## TASK ITEM
In the records that come next, find every line with "icon". Return those lines.

## DATA UNDER STUDY
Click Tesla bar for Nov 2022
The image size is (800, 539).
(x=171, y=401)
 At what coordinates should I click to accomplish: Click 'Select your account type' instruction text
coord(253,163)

* * *

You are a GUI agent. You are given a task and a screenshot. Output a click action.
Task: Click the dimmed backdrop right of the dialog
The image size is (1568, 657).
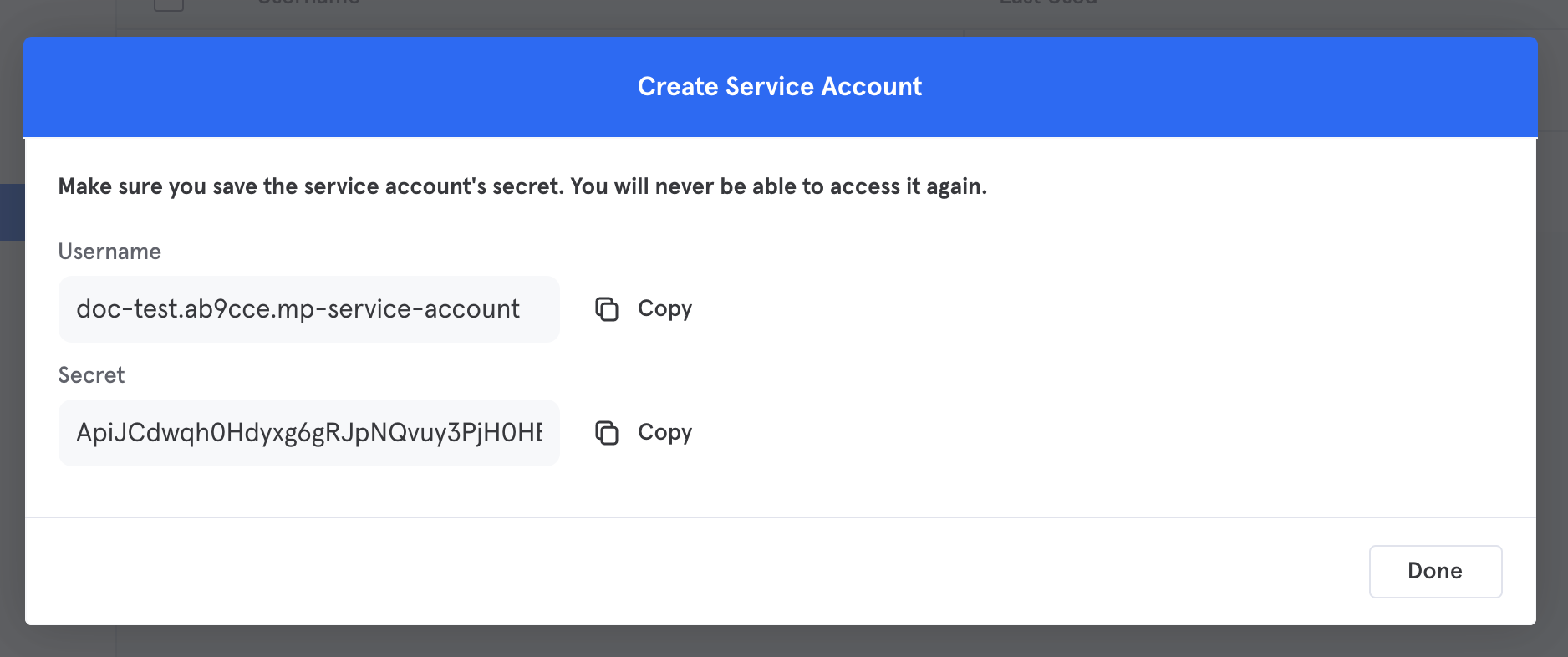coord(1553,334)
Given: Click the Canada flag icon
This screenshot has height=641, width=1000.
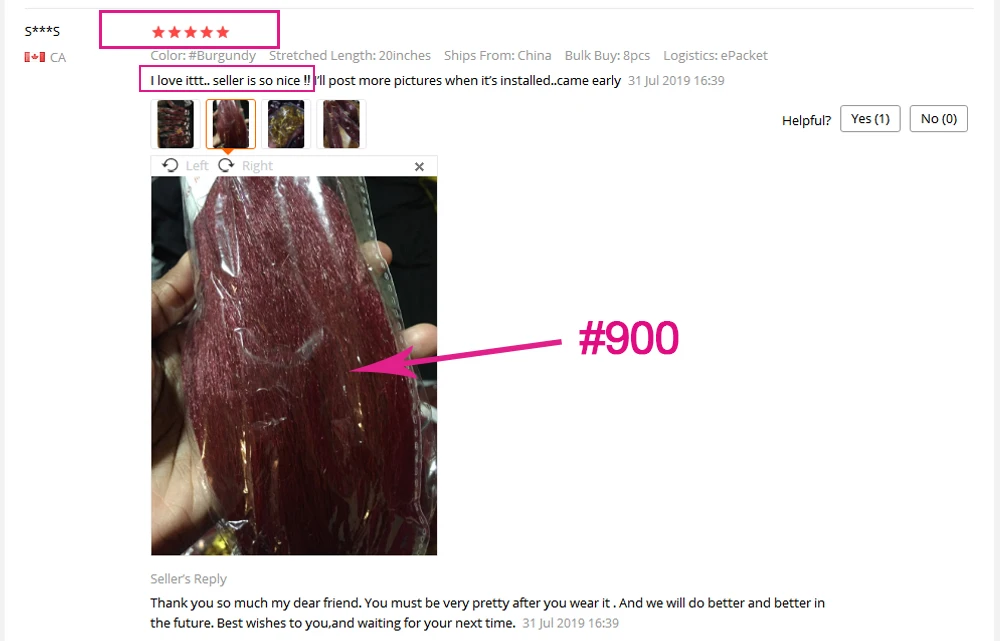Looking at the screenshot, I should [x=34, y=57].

...

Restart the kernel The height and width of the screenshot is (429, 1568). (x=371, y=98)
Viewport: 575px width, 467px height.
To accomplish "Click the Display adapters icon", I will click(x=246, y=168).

## TASK RESULT
Given: Click the Canada flag icon
To accomplish "Click the Display adapters icon", I will click(x=246, y=168).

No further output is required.